Theatre and Solidarity among the Transnational Alevi Community

Memory, trauma and political economy

 

Abstract

The Alevi religious minority makes up the largest religious minority in Turkey, and their history of persecution dates back before the Republic of Turkey. The inception of the Republic of Turkey as a secular nation-state in 1923 was initially promising for the Alevis, but the regime remained implicitly Sunni Muslim. So, the community’s experiences of citizenship and belonging continued to be characterized by precarity as they occupied a category of national abjection.

Beginning in the 1960s, the waves of migration from rural areas to urban Turkey and Western Europe gradually transformed the experiences of the Alevi community and they became more visible. With migration, Alevi people’s everyday experiences of oppression and discrimination as well as their need for community-building and solidarity intensified. In Europe, the Alevi diaspora was too often categorized simply as Turkish or Muslim immigrants. Many of them wanted to differentiate themselves from the Sunni Muslim Turkish majority in the diaspora and gain recognition as a distinct group. They organized in their new homelands and established formal and informal networks of transnational solidarity. In the formation and sustenance of these networks and solidarity, theatre has played a crucial role.

The plays staged by Alevi community theatres and professional groups in Turkey and its diasporas have focused primarily on the histories of violence and persecution against Alevis. As such, theatre functions as a site for the constitution of public memory and the intergenerational transfer and transformation of trauma and serves the affective politics of community-building and solidarity among the transnational Alevi community. The political economy of these performances is a crucial element of the politics of solidarity, contributing to the sustenance of Alevi cultural producers and their communities.

ACKNOWLEDGEMENTS

This article is part of a project that has received funding from the European Research Council (ERC) under the European Union’s Horizon 2020 research and innovation programme (ERC-2019-STG, STAGING NATIONAL ABJECTION, Grant agreement ID: 852216). I would like to thank the European Research Council for their generous support. I have written this article in Dr. Rüstem Ertug Altinay's Archives and Performance Seminar at Kadir Has University.

Correction Statement

This ar ticle has been corrected with minor changes. These changes do not impact the academic content of the article.

Notes

1 In July 1993, thirty-seven people lost their lives due to radical Sunni Islamists setting fire to the hotel where those who came to the city of Sivas for an Alevi cultural event were staying.

2 In the province of Tunceli, formerly Dersim, Turkey, from March 1937 to September 1938, a military campaign took place against those who had objections to the 1934 Resettlement Law. The law aimed at the assimilation of non-Turkish minorities through forced and collective resettlement. The area was populated by Kurdish and Zaza Alevis and many civilians were killed in the operations.

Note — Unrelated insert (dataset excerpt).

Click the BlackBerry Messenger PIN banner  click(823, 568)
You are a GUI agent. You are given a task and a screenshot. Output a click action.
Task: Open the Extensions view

3 In December 1978, for more than a week, extreme rightist and fascist groups first systematically marked the front doors of Alevis and left-wing civilians with red crosses, then dragged them out of their houses and shops, tortured and murdered them. According to official records, more than 100 Alevis living in Kahramanmaraş were killed in these events. The state did not intervene for days, and no one has yet been prosecuted for this event.